• [Instructions to follow] Transcribe only what runs from the line including "Image resolution: width=573" through the last line of the entries, exactly as it appears.

_ _ _ _ _

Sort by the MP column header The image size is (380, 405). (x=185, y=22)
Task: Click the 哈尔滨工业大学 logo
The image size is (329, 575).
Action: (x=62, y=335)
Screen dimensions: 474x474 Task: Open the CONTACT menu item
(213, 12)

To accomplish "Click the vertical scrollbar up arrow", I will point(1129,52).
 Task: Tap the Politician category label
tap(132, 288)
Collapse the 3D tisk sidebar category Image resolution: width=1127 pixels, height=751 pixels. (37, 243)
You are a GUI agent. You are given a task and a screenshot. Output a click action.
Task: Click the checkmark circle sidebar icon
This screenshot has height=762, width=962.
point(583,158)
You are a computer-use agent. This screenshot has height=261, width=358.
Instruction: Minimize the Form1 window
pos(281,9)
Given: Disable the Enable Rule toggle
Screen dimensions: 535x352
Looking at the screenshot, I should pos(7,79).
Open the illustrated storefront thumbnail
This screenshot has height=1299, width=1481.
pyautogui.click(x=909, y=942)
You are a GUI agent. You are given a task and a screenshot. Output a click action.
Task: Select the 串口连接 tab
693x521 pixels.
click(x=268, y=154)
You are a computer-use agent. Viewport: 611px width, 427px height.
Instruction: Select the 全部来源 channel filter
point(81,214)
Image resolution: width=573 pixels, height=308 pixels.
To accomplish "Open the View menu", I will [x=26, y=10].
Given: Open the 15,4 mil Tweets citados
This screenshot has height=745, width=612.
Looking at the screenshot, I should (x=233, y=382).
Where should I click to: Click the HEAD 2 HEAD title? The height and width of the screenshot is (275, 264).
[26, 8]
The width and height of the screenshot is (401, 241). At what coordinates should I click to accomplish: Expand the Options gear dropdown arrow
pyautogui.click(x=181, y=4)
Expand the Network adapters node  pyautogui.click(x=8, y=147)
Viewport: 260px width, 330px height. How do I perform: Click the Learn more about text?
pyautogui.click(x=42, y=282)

_ _ _ _ _

• [Completed exercise]
Image resolution: width=573 pixels, height=308 pixels.
To accomplish "Open the View menu", I will [x=26, y=10].
Given: Open the 15,4 mil Tweets citados
This screenshot has height=745, width=612.
Looking at the screenshot, I should (x=233, y=382).
Where should I click to: Click the HEAD 2 HEAD title? The height and width of the screenshot is (275, 264).
[26, 8]
The width and height of the screenshot is (401, 241). At what coordinates should I click to accomplish: Expand the Options gear dropdown arrow
pyautogui.click(x=181, y=4)
Expand the Network adapters node  pyautogui.click(x=8, y=147)
Viewport: 260px width, 330px height. How do I perform: Click the Learn more about text?
pyautogui.click(x=42, y=282)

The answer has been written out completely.